Esta es, por otra parte, una novela de espacios polivalentes, de áreas y lugares que, en sí mismos, ya plantean una visión problemática de la confección de nuestros entornos y del lugar que en ellos ocupa el individuo: el soberao, el caserón de Aguas Claras, el nuevo edificio escolar, la biblioteca del abuelo, el parque de pelota y la incómoda residencia en la ciudad capital, tanto más repelente en cuanto remite al desplazamiento forzoso y al desarraigo de un clan. De manera que, más que recordar personas, la narración acapara sitios. No en balde, uno de los momentos más sugerentes del texto es el que presenta a un Edgar fracasado, hurgando en un álbum de fotos viejas y desorganizadas. El vínculo entre el personaje y la fotografía documenta, a simple vista, “el pathos de la añoranza” del que habló SusanSontag.
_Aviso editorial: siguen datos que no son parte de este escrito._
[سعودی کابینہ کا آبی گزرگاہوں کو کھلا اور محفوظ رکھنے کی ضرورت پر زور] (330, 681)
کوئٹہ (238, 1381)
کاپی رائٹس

Es, en el fondo, el lenguaje de la imagen imponiéndose sobre la realidad, el pasado desplazando, constriñendo, amoldando al presente, y ventilando la evidencia de un fracaso personal: el colapso de las ilusiones.
Estipulado: Edgardo Rodríguez Juliá retoma, en La piscina, el héroe de sus mejores entregas, el hombre en picada y en pleno trance de medianía de edad: los tipos que ya retrató en Mujer con sombrero panamá y Sol de medianoche. Esto guarda una vital coherencia con el resto de su producción literaria donde se nos repite, una y otra vez, que el ser humano es, como argumentó Heidegger, un ser de lejanías, un animal que recuerda. Pero, ahora bien, si el recuerdo funciona, al decir de Freud, en clave de reescritura, ¿qué es lo que rememora Edgar? ¿Qué instancias privilegia? Habría que coincidir con el excelente prólogo de Carolina Sancholuz: esta es la vívida relación del instante en que la adolescencia cruza el umbral de la inocencia. Por eso, ante la muerte del padre, fenómeno clásico del psicoanálisis, esta búsqueda suicida de la identidad se detiene en el cruce de biografías: las vidas de Edgar y sus progenitores se contraponen, se confunden y se mezclan, y es desde ahí que comprendemos la angustia del protagonista, su tedium vitae. Es decir, su lucidez, aquello que le permite entender las infidelidades del padre y la histeria de la madre, los vaivenes del deseo homoerótico y las complicaciones del panorama político del país durante la década del cincuenta. Quizá, y digo quizá, La piscina está hablando de la conquista de la memoria como un gesto de profunda, radical violencia que se inflige así mismo el individuo.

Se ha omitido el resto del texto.